In [0]:
dbutils.secrets.listScopes()

# Mounting ADLS with databricks

In [0]:
files = dbutils.fs.ls("/mnt/vijetaadlscapstone2/Air_quality")
for f in files:
    print(f.path)

In [0]:
storage_key = dbutils.secrets.get(scope='vijetanewscopecapstone', key='vijetasecretcapstone')
fd_storage_path = "fs.azure.account.key.vijetaadlscapstone.blob.core.windows.net"

spark.conf.set(fd_storage_path, storage_key)

import pyspark.sql.functions as F
file_path = 'wasbs://capstone2@vijetaadlscapstone.blob.core.windows.net/Air_quality/AirQuality_2025-11-07 11:07:45'

df = spark.read.format("json").load(file_path)

# Explode the list of dictionaries into rows
# df_exploded = df.select(F.explode('records').alias('item'))

# If you want to flatten the dictionary fields into columns
# df_flat = df_exploded.select('item.*')

df.show()

In [0]:
capitals = {
  "Andhra Pradesh": "Amaravati",
  "Arunachal Pradesh": "Itanagar",
  "Assam": "Dispur",
  "Bihar": "Patna",
  "Chhattisgarh": "Raipur",
  "Delhi": "New Delhi",
  "Goa": "Panaji",
  "Gujarat": "Gandhinagar",
  "Haryana": "Chandigarh",
  "Himachal Pradesh": "Shimla",
  "Jharkhand": "Ranchi",
  "Karnataka": "Bengaluru",
  "Kerala": "Thiruvananthapuram",
  "Madhya Pradesh": "Bhopal",
  "Maharashtra": "Mumbai",
  "Manipur": "Imphal",
  "Meghalaya": "Shillong",
  "Mizoram": "Aizawl",
  "Nagaland": "Kohima",
  "Odisha": "Bhubaneswar",
  "Punjab": "Chandigarh",
  "Rajasthan": "Jaipur",
  "Sikkim": "Gangtok",
  "Tamil Nadu": "Chennai",
  "Telangana": "Hyderabad",
  "Tripura": "Agartala",
  "Uttar Pradesh": "Lucknow",
  "Uttarakhand": "Dehradun",
  "West Bengal": "Kolkata"
}
 

# Transformations

In [0]:
df_capital = spark.createDataFrame(capitals.items(), ["state", "city"])
display(df_capital)

In [0]:
df_2 = df.join(df_capital, (df.state == df_capital.state) & (df.city == df_capital.city), "inner")
display(df_2)

In [0]:
df_2 = df_2.drop(df_capital.state,df_capital.city)
display(df_2)

# Removing row level duplicates

In [0]:
df_2 = df_2.dropDuplicates()
display(df_2)

* [REQUIRED TASK A] In the notebook, which capital is listed for Karnataka?
The notebook and the rows are separate, unrelated material.

Item coordinate data
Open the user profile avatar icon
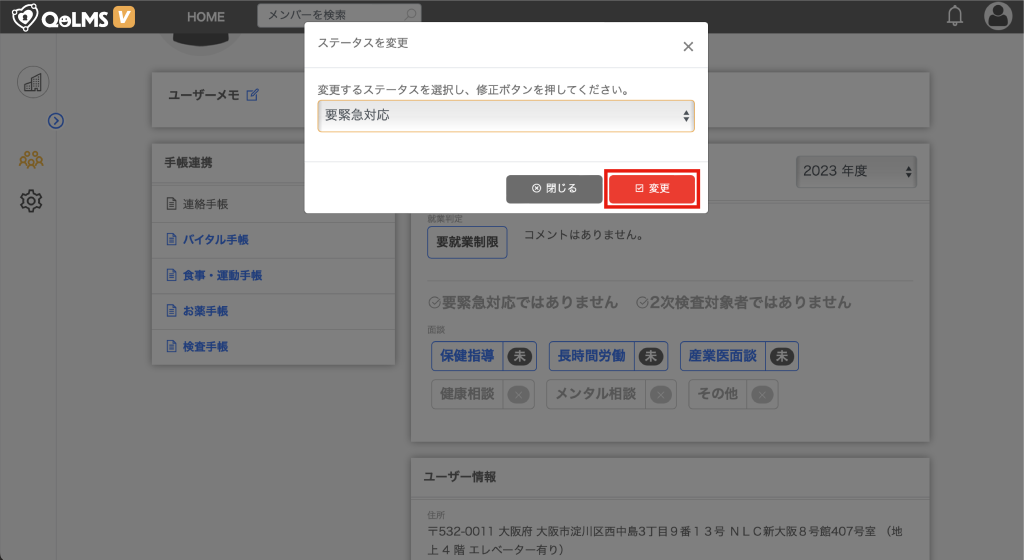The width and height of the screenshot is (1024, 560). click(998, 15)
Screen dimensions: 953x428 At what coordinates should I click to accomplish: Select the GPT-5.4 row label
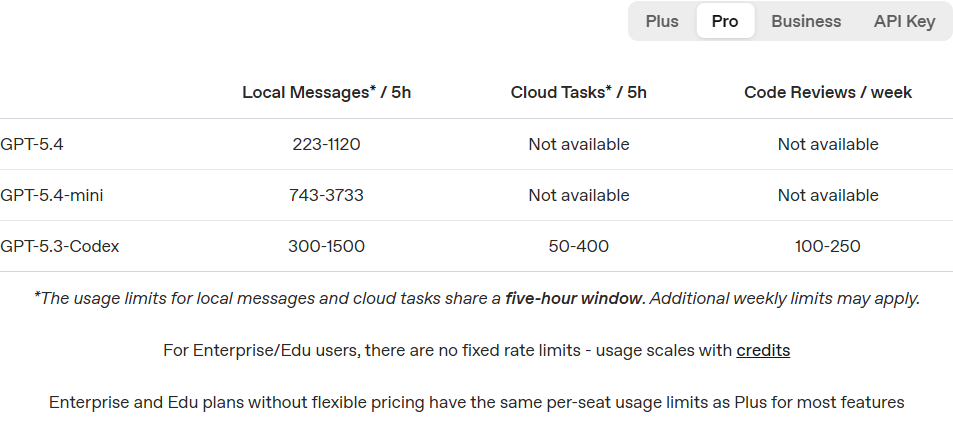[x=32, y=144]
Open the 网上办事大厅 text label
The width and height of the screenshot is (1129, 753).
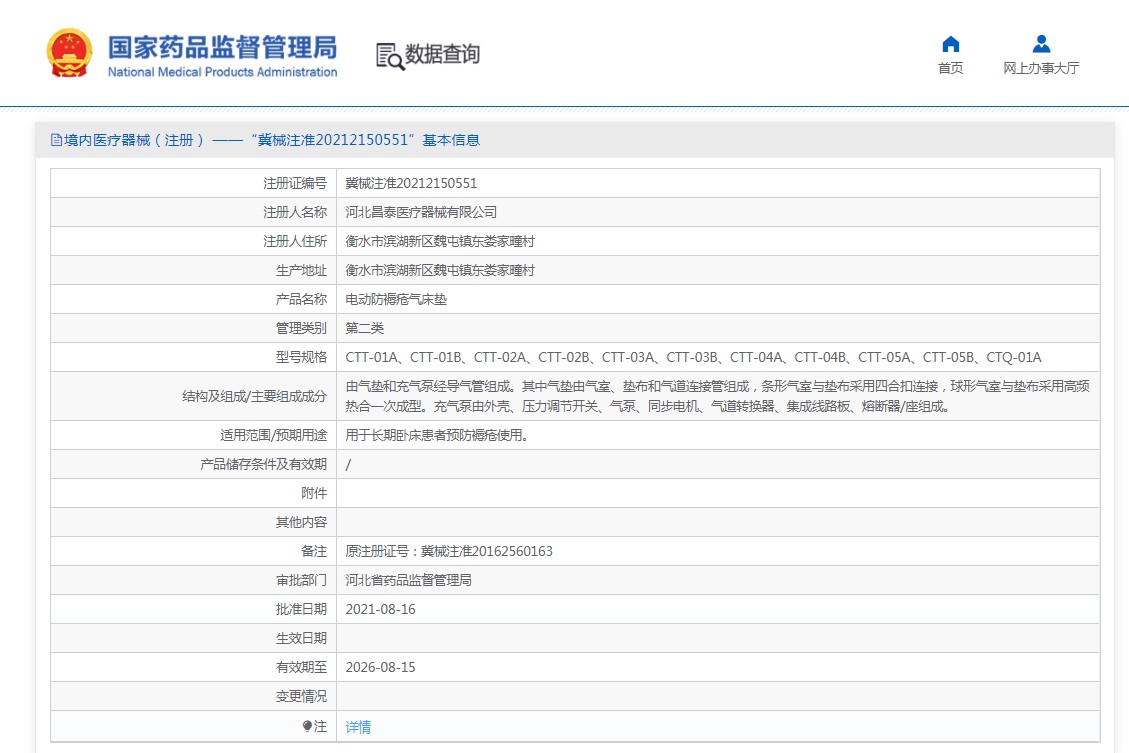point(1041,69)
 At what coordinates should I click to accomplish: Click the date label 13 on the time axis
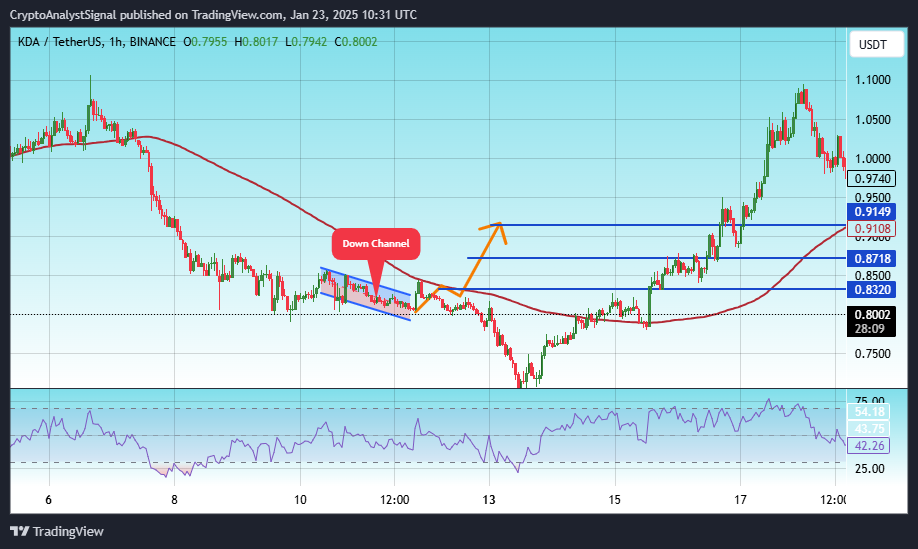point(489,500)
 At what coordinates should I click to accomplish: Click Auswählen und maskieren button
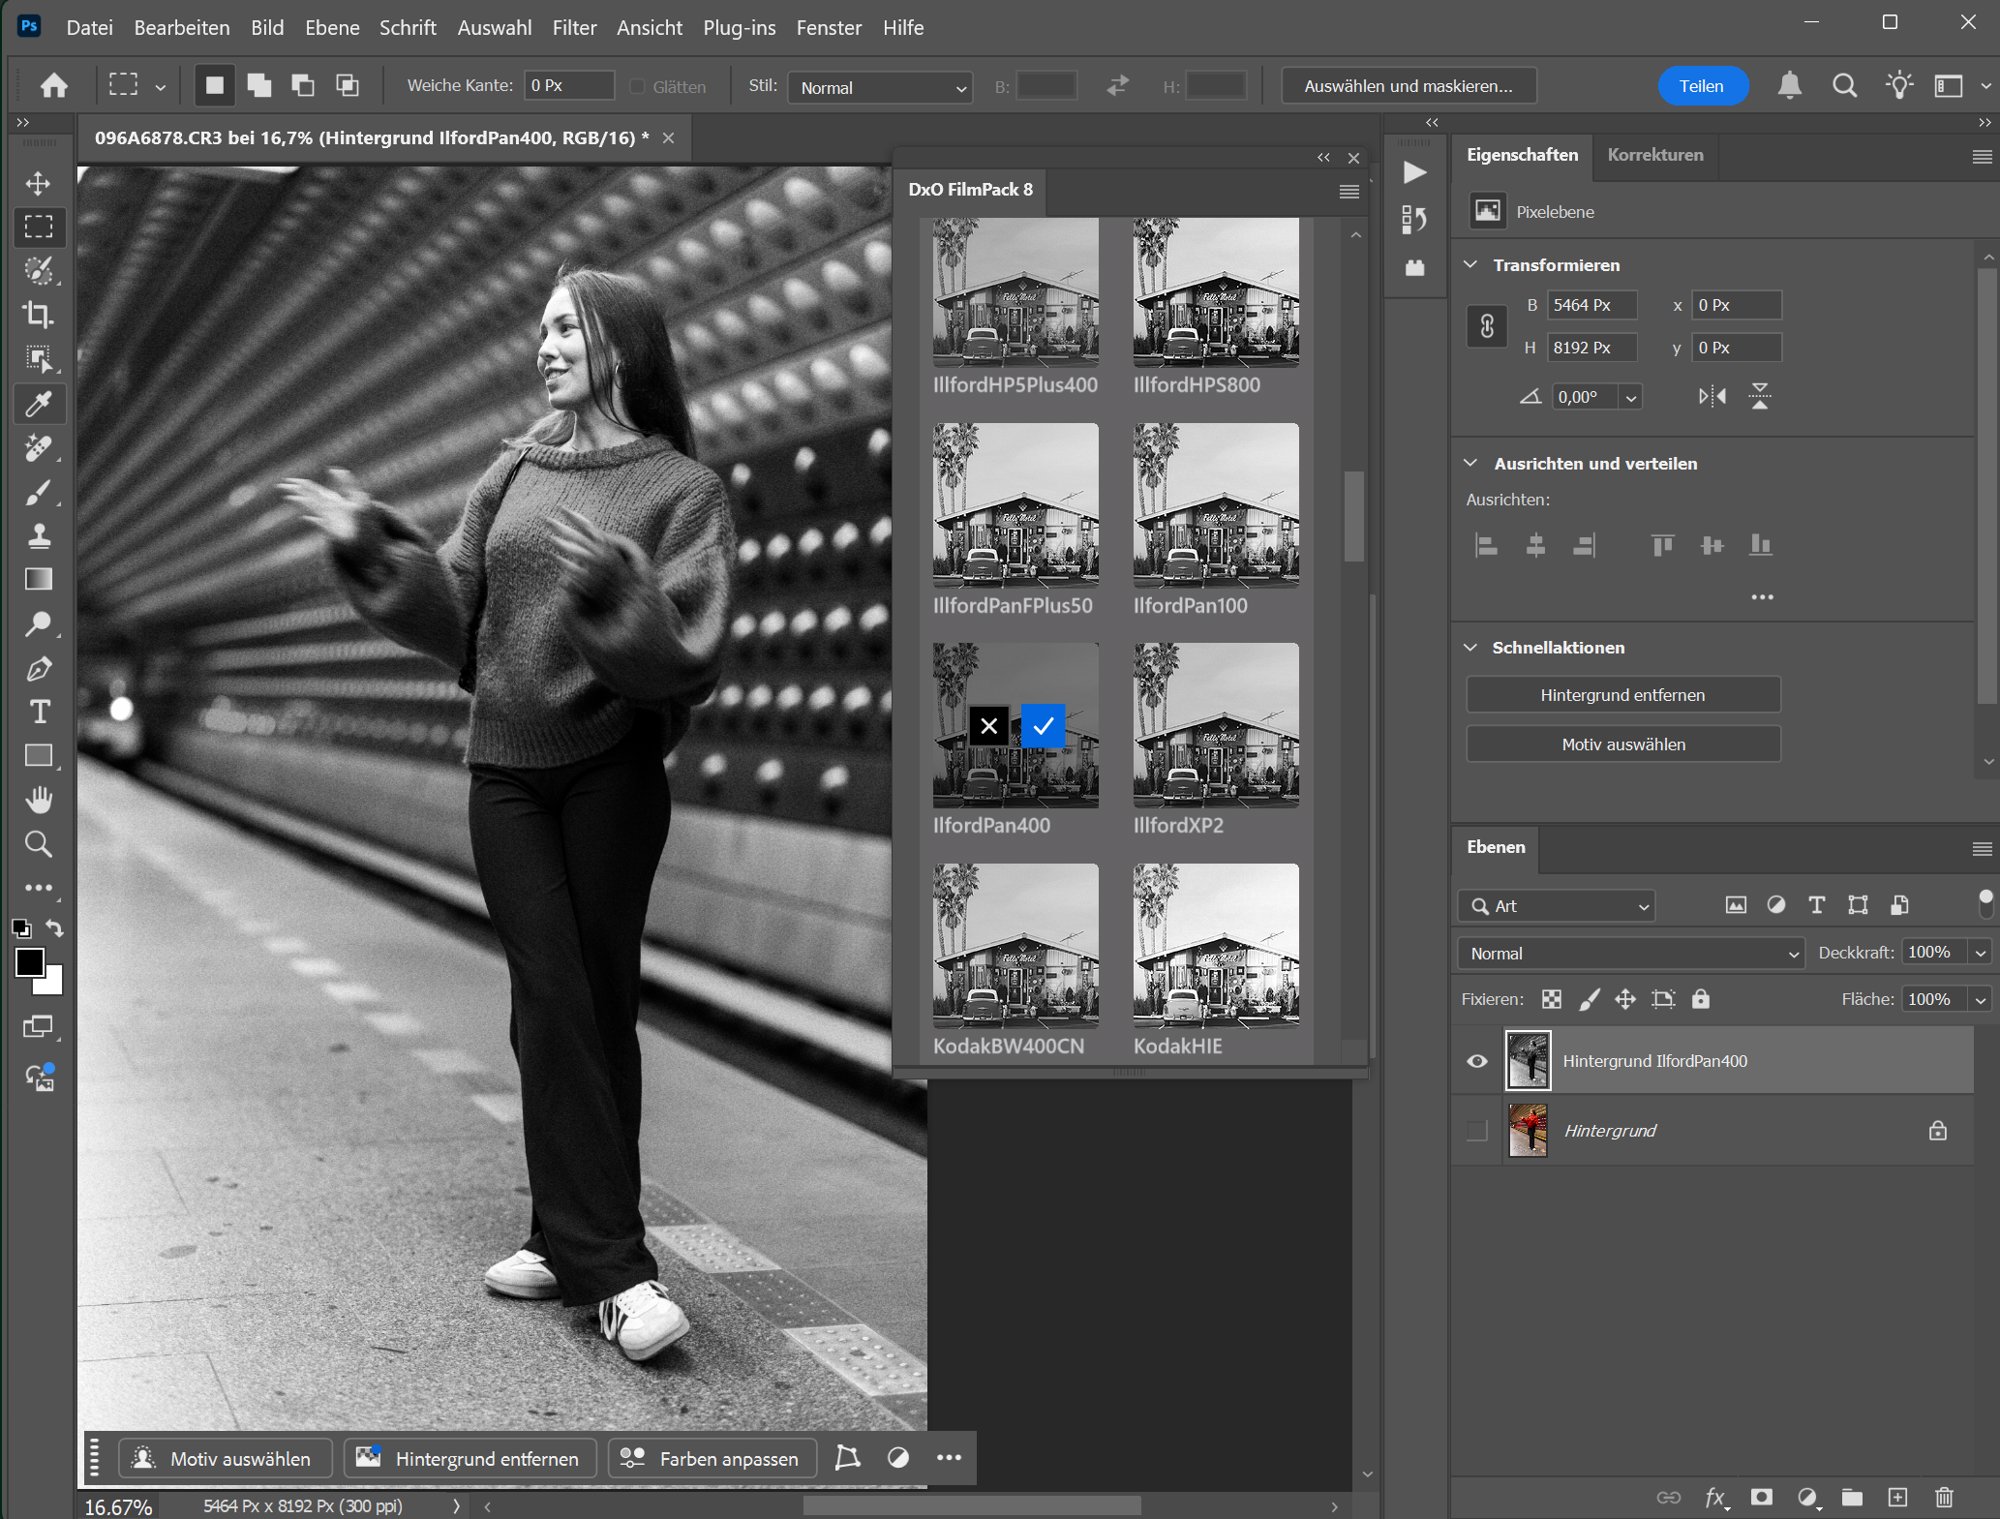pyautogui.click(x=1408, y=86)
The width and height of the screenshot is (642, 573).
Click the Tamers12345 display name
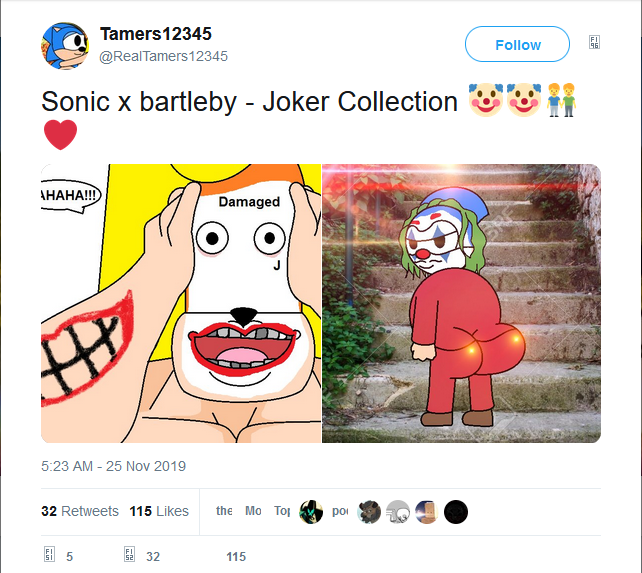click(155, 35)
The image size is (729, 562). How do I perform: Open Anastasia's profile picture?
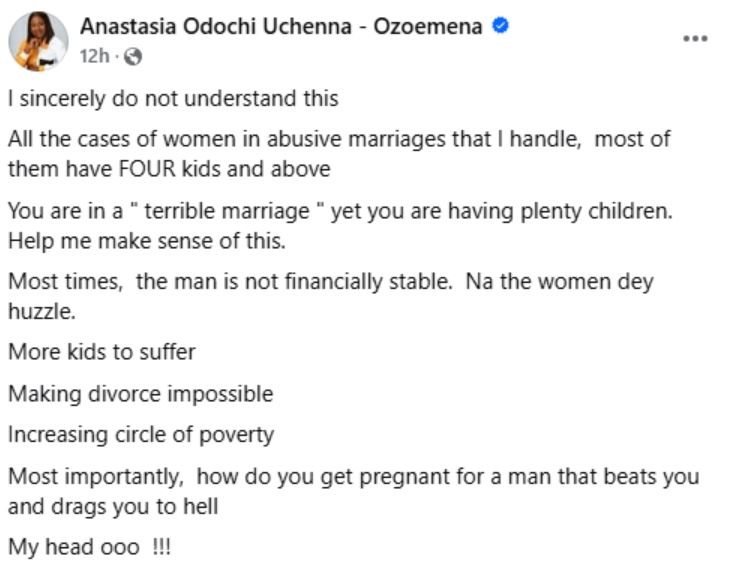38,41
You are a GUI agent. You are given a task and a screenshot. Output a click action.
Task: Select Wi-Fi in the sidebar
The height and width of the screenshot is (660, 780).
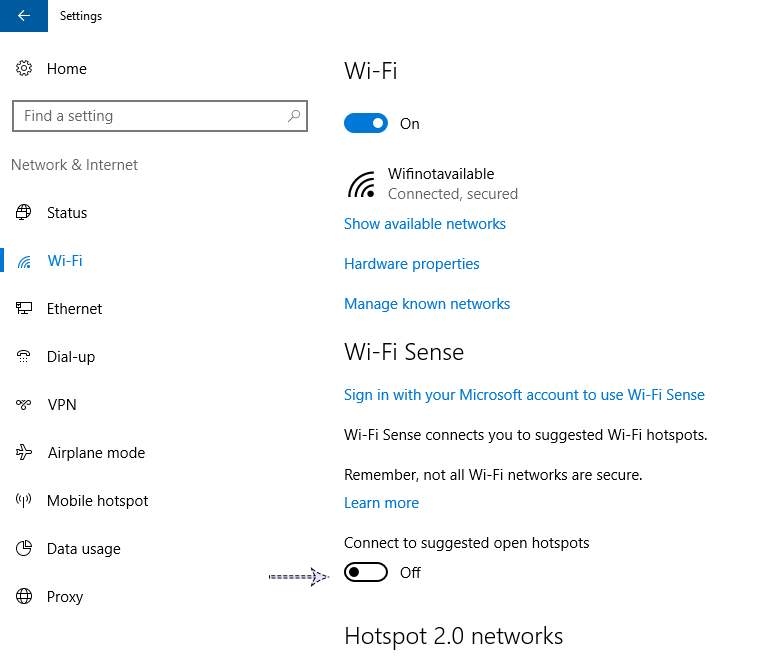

* [REQUIRED TASK B] Copy the rows from the very first one up to and including the line with "click(155, 35)", leaving out the pictures.

* [RIGHT ANSWER A] Bengaluru

* [RIGHT ANSWER B]
Open the user profile avatar icon
The width and height of the screenshot is (1024, 560). click(998, 15)
Screen dimensions: 953x428 At what coordinates should I click to accomplish: Select the GPT-5.4 row label
[x=32, y=144]
Open the 网上办事大厅 text label
The width and height of the screenshot is (1129, 753).
point(1041,69)
 At what coordinates should I click to accomplish: Click the date label 13 on the time axis
point(489,500)
 At what coordinates should I click to accomplish: Click Auswählen und maskieren button
pyautogui.click(x=1408, y=86)
The width and height of the screenshot is (642, 573).
Click the Tamers12345 display name
click(155, 35)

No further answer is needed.